CONTRO OGNI VIOLENZA PER IL RISPETTO DEI DIRITTI
Lunedì 2 dicembre 2013, alle ore 14.30, presso la Sala delle Bandiere della Rappresentanza Italiana del Parlamento Europeo in Roma, si è svolto un interessante convegno riguardante l’attuale tema della violenza sulle donne.
Ha aperto i lavori Paola Panerai Presidente FIDAPA-BPW Italy Sezione Roma Campidoglio a cui sono seguiti i saluti delle autorità presenti della FIDAPA-BPW Italy e di Donatina Persichetti Presidente della Consulta Femminile Regionale del Lazio.
L’incontro è stato introdotto da Fiorella Annibali vice presidente FIDAPA-BPW Italy Distretto Centro. Sono intervenuti Marco Sani medico legale e ginecologo, Anna Pompili ginecologa e Segretaria LAIGA, Marietta Tidei Onorevole Commissione Affari Esteri e Comunitari della Camera dei Deputati, Francesca Carpentieri avvocato e consulente Osservatorio Nazionale Stalking, Annagrazia Calabria Onorevole Commissione Affari Costituzionali della Presidenza del Consiglio e Interni Camera dei Deputati.
La Presidente della Fondazione Eugenia Bono ha rivolto un appello destinato a compattare le associazioni femminili.
Ancora una volta è stata messa in luce l’importanza della donna che ha un ruolo chiave come moglie e madre nello sviluppo e crescita di una società “sana”, ma che nello stesso tempo deve essere coadiuvata e supportata da tutta la comunità  per svolgere al meglio questo suo compito fondamentale.
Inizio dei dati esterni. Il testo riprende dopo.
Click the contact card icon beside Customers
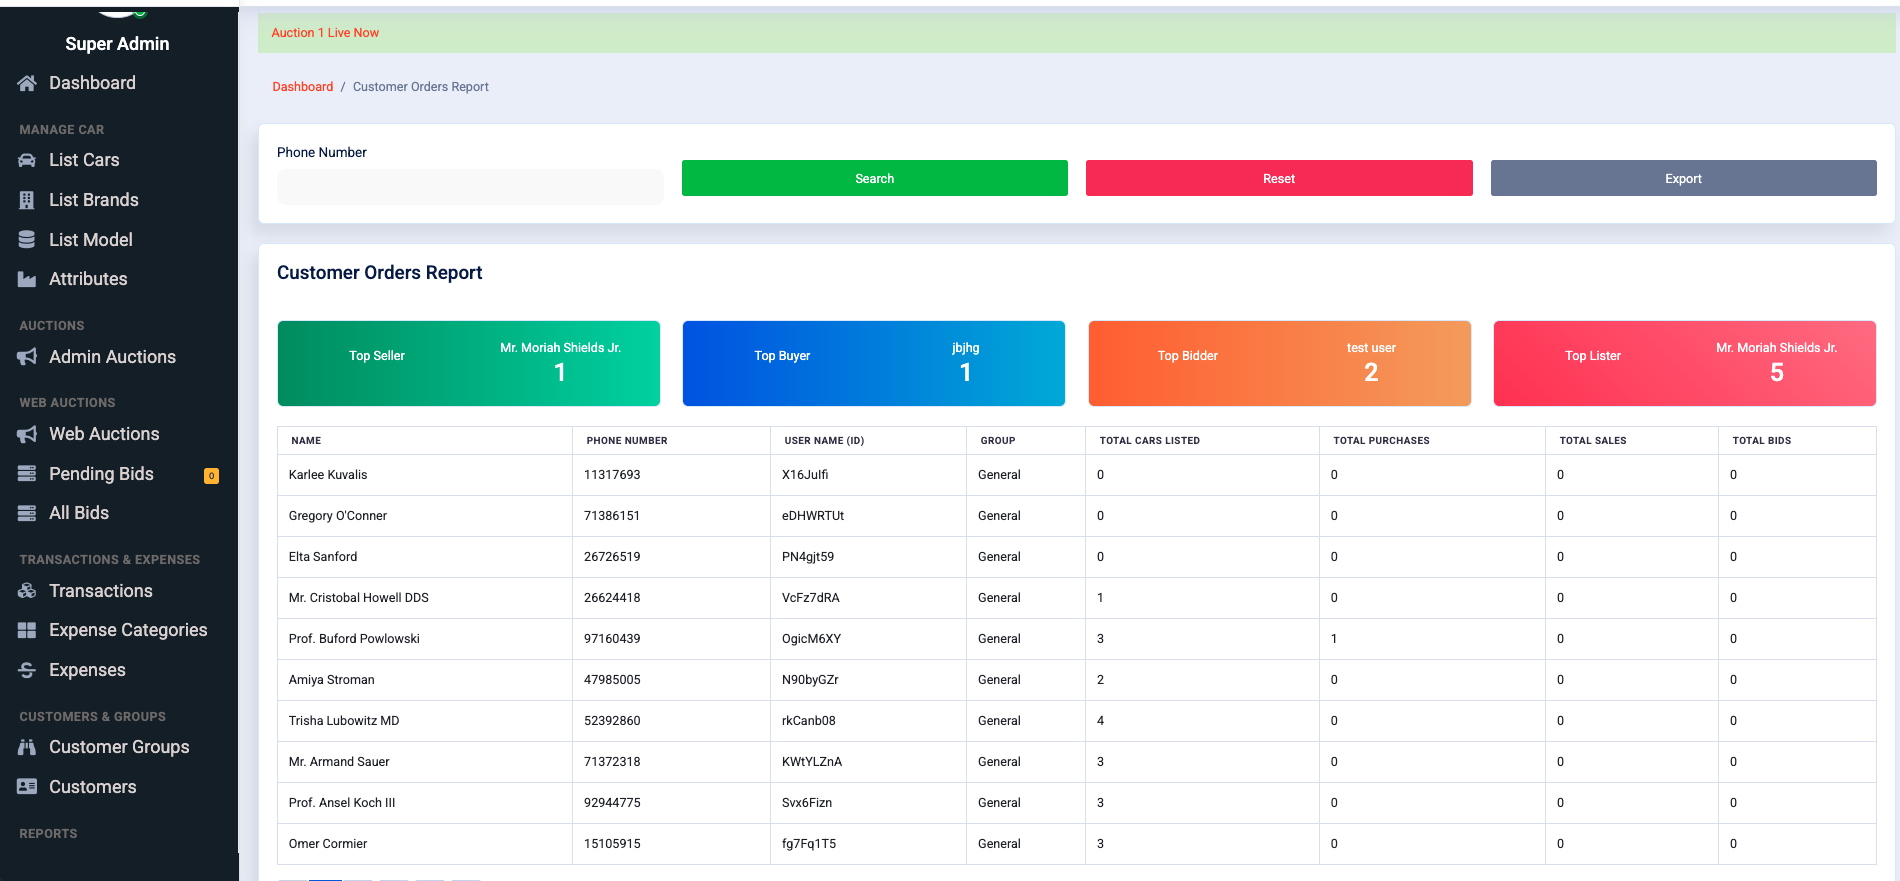1900x881 pixels. 27,787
Si è parlato di cambiamento culturale, di percorsi psicoterapeutici, di tornare a studiare il fenomeno, interrogarci, crederci sul serio.

Al termine dell’incontro la Presidente FIDAPA-BPW Italy Lorena Fiorini ha concluso partendo dal dato allarmante, peraltro non così recente, del 90% di donne che non denuncia la violenza subita. Ha augurato, alle donne, di trovare la voce per gridare il proprio dolore e il fiato per raccontare il proprio corpo violato, per gli uomini ha, per contro, auspicato di trovare il modo di ascoltare. Ha aggiunto: Bisogna riscrivere l’alfabeto dell’amore, trovare un nuovo linguaggio dove distinguere l’amore dal possesso.